_EXERCISE BRIEF_: Down to the last line, set down the material below exactly, excluding pictures.

----------------

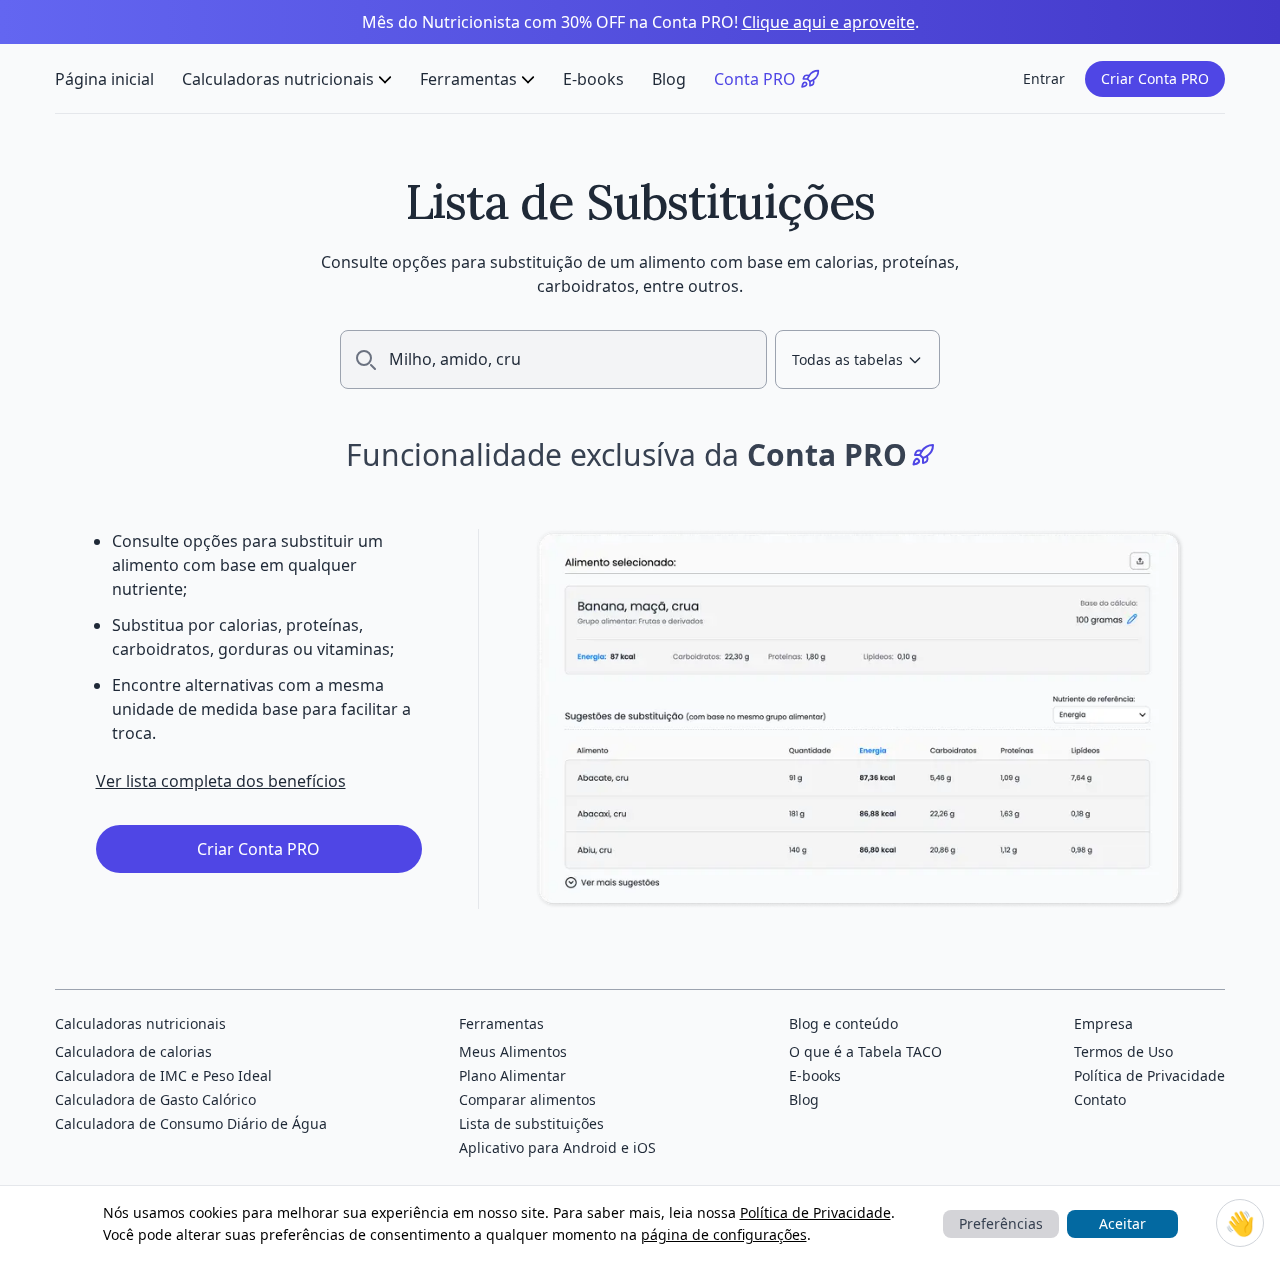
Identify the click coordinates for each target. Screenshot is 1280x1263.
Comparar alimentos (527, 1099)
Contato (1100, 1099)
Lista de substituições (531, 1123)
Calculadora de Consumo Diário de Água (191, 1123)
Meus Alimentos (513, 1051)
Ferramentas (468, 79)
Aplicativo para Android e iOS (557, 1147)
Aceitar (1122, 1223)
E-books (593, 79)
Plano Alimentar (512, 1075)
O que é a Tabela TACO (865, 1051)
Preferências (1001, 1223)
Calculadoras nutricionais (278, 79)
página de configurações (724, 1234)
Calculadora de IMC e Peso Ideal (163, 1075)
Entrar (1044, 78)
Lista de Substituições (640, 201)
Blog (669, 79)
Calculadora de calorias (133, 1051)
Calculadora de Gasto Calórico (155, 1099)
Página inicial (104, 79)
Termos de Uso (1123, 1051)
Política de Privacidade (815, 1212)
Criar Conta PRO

----------------

_SOLUTION TO THIS TASK_:
Identify the click coordinates for each target. Screenshot is 1280x1263.
Comparar alimentos (527, 1099)
Contato (1100, 1099)
Lista de substituições (531, 1123)
Calculadora de Consumo Diário de Água (191, 1123)
Meus Alimentos (513, 1051)
Ferramentas (468, 79)
Aplicativo para Android e iOS (557, 1147)
Aceitar (1122, 1223)
E-books (593, 79)
Plano Alimentar (512, 1075)
O que é a Tabela TACO (865, 1051)
Preferências (1001, 1223)
Calculadoras nutricionais (278, 79)
página de configurações (724, 1234)
Calculadora de IMC e Peso Ideal (163, 1075)
Entrar (1044, 78)
Lista de Substituições (640, 201)
Blog (669, 79)
Calculadora de calorias (133, 1051)
Calculadora de Gasto Calórico (155, 1099)
Página inicial (104, 79)
Termos de Uso (1123, 1051)
Política de Privacidade (815, 1212)
Criar Conta PRO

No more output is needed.